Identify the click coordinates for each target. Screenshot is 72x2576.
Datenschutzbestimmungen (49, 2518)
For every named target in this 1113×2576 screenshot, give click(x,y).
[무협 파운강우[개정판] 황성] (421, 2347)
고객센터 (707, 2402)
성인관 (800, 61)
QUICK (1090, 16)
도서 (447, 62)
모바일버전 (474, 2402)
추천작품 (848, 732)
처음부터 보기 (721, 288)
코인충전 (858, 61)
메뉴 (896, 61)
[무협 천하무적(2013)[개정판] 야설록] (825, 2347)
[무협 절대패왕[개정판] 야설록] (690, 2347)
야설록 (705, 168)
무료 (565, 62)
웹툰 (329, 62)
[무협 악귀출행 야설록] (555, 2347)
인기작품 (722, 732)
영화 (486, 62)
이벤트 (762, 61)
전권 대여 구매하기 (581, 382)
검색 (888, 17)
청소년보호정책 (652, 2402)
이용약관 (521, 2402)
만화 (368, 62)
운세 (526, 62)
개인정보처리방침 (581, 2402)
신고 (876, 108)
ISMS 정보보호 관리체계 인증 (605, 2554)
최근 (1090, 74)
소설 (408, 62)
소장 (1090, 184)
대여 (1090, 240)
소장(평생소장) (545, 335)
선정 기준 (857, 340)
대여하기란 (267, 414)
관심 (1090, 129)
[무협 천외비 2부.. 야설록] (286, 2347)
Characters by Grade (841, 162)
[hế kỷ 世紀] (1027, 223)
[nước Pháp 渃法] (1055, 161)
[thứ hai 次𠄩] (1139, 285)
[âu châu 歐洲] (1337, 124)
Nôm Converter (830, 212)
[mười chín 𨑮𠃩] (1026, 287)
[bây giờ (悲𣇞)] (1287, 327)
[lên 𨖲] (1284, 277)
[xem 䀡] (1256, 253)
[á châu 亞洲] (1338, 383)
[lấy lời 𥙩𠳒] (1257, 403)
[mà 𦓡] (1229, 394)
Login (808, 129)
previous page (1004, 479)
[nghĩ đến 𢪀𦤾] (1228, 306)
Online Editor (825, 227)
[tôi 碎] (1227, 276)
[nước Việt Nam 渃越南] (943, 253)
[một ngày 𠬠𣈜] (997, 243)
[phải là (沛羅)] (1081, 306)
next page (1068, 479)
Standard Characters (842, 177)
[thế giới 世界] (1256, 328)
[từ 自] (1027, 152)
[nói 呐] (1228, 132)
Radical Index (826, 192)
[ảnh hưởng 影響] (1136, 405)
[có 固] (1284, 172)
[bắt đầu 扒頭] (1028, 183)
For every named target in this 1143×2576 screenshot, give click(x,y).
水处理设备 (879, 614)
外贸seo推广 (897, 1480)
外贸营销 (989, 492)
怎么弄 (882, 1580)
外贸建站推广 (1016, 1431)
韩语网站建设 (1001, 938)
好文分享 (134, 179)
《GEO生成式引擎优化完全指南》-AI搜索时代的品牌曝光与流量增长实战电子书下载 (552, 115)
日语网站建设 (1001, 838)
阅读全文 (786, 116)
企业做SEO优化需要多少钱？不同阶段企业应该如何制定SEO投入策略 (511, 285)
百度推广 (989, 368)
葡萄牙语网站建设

- - - - - - -

> _PROBLEM_
Please transcribe word for word the lines from the line with "好文分享 (134, 179)" to the end of the material, both ends included.

> _ANSWER_
好文分享 (134, 179)
《GEO生成式引擎优化完全指南》-AI搜索时代的品牌曝光与流量增长实战电子书下载 (552, 115)
日语网站建设 (1001, 838)
阅读全文 (786, 116)
企业做SEO优化需要多少钱？不同阶段企业应该如何制定SEO投入策略 (511, 285)
百度推广 (989, 368)
葡萄牙语网站建设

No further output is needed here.